§ WORK INSTRUCTIONS
Working from the records below, repeat exactly the lines starting at the line that contains "This screenshot has width=812, height=666." and ending at the line that contains "Switch to the Аналитика", inclusive.

(Data items)
########

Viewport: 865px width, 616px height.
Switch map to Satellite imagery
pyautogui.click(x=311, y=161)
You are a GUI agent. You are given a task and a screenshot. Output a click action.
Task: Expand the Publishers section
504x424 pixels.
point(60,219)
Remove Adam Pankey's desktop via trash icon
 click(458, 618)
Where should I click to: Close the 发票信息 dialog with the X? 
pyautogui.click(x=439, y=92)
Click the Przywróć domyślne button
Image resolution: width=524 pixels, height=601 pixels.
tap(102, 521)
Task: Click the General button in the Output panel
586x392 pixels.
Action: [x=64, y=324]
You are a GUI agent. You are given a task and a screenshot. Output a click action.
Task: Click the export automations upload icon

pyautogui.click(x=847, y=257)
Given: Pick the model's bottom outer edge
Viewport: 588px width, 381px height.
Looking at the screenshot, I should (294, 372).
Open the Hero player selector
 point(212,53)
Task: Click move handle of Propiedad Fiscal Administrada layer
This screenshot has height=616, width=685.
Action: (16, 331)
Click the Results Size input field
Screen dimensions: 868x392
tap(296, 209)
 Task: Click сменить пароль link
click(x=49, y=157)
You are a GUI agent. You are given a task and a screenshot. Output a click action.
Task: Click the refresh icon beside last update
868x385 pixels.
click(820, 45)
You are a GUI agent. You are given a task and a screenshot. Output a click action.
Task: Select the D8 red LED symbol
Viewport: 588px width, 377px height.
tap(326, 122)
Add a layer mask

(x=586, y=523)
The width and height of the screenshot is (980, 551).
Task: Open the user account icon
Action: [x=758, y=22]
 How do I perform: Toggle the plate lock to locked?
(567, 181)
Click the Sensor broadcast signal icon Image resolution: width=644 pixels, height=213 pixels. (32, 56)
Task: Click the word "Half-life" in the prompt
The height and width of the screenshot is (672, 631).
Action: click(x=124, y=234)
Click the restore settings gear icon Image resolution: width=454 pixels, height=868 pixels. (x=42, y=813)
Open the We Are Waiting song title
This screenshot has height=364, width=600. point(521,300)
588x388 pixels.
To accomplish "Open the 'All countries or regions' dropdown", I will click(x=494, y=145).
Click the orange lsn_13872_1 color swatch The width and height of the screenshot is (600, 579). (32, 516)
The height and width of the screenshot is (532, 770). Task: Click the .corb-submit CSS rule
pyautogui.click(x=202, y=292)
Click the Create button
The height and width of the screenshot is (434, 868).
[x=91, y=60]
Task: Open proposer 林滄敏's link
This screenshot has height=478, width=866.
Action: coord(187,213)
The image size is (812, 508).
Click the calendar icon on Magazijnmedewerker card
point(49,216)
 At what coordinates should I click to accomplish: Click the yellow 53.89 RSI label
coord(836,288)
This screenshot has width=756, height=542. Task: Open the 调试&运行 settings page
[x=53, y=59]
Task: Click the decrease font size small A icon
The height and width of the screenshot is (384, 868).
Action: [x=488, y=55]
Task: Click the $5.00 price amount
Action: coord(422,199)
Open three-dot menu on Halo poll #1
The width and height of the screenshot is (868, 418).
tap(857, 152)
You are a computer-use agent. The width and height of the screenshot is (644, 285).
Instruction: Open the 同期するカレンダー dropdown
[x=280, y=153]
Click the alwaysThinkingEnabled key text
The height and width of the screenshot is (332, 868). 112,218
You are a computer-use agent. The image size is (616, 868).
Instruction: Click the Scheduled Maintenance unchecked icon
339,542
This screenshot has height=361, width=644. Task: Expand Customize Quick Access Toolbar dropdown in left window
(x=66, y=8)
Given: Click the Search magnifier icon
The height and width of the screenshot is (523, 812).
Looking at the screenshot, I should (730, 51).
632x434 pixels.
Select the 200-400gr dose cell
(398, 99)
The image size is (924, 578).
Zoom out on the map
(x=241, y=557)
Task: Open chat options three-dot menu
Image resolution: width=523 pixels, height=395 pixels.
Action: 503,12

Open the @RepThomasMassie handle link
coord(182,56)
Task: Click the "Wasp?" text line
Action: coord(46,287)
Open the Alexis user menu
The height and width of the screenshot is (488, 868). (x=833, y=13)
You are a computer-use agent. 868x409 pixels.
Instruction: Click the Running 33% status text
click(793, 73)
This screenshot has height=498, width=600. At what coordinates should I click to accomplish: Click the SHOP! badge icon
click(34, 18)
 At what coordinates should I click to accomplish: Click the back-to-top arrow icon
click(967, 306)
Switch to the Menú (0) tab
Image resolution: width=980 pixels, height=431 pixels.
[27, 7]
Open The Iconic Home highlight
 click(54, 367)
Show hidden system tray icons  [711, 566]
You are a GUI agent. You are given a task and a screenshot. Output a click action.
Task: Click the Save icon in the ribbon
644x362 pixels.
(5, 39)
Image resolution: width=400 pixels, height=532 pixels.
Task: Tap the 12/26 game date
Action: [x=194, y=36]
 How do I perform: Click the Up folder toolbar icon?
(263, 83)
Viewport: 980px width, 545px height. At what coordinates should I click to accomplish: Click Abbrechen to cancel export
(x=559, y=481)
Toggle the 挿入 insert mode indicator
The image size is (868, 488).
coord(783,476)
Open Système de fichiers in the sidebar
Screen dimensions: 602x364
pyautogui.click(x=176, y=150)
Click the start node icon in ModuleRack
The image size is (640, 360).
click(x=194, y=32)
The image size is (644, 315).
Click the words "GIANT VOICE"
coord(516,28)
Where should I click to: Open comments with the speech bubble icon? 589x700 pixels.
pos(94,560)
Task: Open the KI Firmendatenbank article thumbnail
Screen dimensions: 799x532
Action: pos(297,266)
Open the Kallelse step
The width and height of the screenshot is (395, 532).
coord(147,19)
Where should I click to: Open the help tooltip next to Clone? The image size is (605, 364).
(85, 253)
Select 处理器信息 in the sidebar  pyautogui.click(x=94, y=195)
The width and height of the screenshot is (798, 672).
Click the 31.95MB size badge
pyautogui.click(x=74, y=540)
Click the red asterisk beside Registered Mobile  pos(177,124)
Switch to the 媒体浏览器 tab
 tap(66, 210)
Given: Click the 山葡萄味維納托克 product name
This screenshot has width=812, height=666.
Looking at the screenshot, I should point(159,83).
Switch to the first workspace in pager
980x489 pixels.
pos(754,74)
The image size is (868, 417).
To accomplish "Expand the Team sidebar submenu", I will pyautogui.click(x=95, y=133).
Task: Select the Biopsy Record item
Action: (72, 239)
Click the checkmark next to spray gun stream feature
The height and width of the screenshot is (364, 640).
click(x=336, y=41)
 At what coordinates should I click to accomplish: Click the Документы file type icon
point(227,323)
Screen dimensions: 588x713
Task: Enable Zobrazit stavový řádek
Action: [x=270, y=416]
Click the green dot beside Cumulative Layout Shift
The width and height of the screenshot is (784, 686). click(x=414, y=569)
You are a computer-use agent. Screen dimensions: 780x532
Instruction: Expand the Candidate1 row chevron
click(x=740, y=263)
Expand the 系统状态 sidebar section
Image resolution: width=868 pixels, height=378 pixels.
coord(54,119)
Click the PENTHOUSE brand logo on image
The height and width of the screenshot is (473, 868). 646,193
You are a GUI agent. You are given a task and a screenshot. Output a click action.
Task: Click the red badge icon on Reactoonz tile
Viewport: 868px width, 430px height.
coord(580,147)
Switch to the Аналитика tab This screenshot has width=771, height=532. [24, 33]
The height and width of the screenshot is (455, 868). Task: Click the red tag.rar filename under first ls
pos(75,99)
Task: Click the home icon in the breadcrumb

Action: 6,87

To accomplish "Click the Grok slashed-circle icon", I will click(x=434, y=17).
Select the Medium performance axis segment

########

§ SOLVED PROBLEM
This screenshot has width=812, height=666.
Looking at the screenshot, I should point(159,83).
Switch to the first workspace in pager
980x489 pixels.
pos(754,74)
The image size is (868, 417).
To accomplish "Expand the Team sidebar submenu", I will pyautogui.click(x=95, y=133).
Task: Select the Biopsy Record item
Action: (72, 239)
Click the checkmark next to spray gun stream feature
The height and width of the screenshot is (364, 640).
click(x=336, y=41)
 At what coordinates should I click to accomplish: Click the Документы file type icon
point(227,323)
Screen dimensions: 588x713
Task: Enable Zobrazit stavový řádek
Action: [x=270, y=416]
Click the green dot beside Cumulative Layout Shift
The width and height of the screenshot is (784, 686). click(x=414, y=569)
You are a computer-use agent. Screen dimensions: 780x532
Instruction: Expand the Candidate1 row chevron
click(x=740, y=263)
Expand the 系统状态 sidebar section
Image resolution: width=868 pixels, height=378 pixels.
coord(54,119)
Click the PENTHOUSE brand logo on image
The height and width of the screenshot is (473, 868). 646,193
You are a GUI agent. You are given a task and a screenshot. Output a click action.
Task: Click the red badge icon on Reactoonz tile
Viewport: 868px width, 430px height.
coord(580,147)
Switch to the Аналитика tab This screenshot has width=771, height=532. [24, 33]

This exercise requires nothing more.